**** Dataset records ****
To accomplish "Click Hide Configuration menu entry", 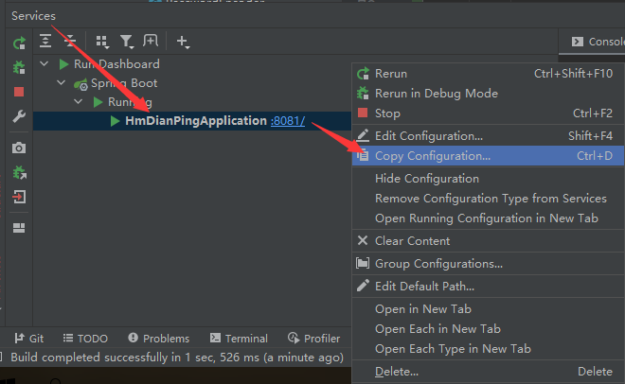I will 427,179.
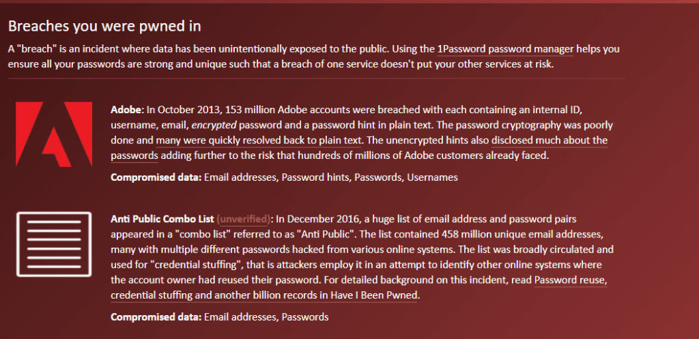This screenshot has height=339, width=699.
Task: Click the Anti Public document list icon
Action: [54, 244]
****
**** Dataset records ****
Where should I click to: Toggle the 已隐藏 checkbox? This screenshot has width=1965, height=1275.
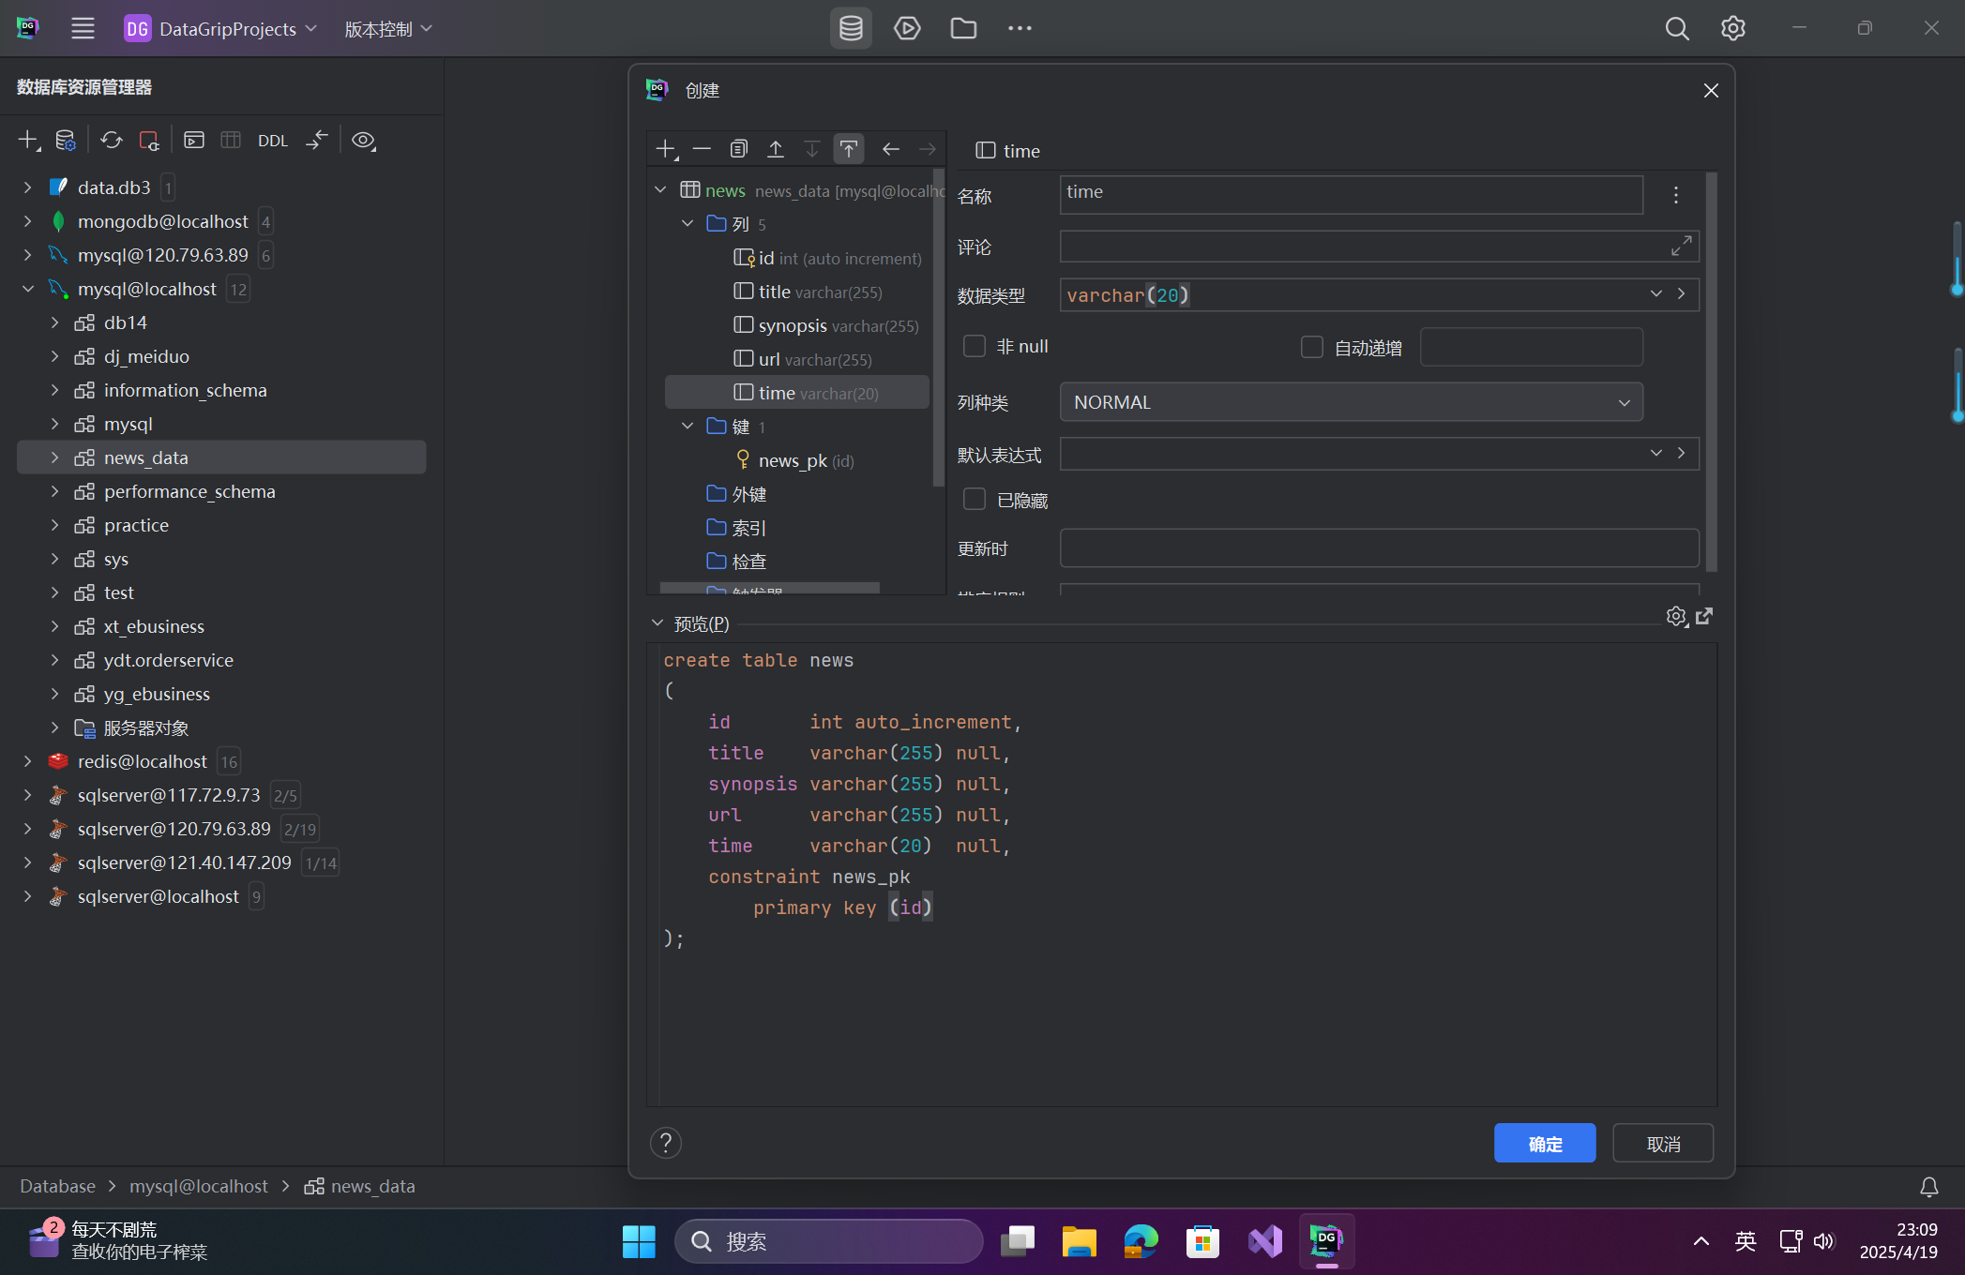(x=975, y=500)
****
▸ Brief
Rewrite the stretch of data from the line containing "Where should I" through the line containing "(x=975, y=500)", changing "checkbox" to "tick box" and keeping everything else the same. Leave the pictures out of your version.

▸ Response below
Where should I click to: Toggle the 已隐藏 tick box? This screenshot has width=1965, height=1275.
(x=975, y=500)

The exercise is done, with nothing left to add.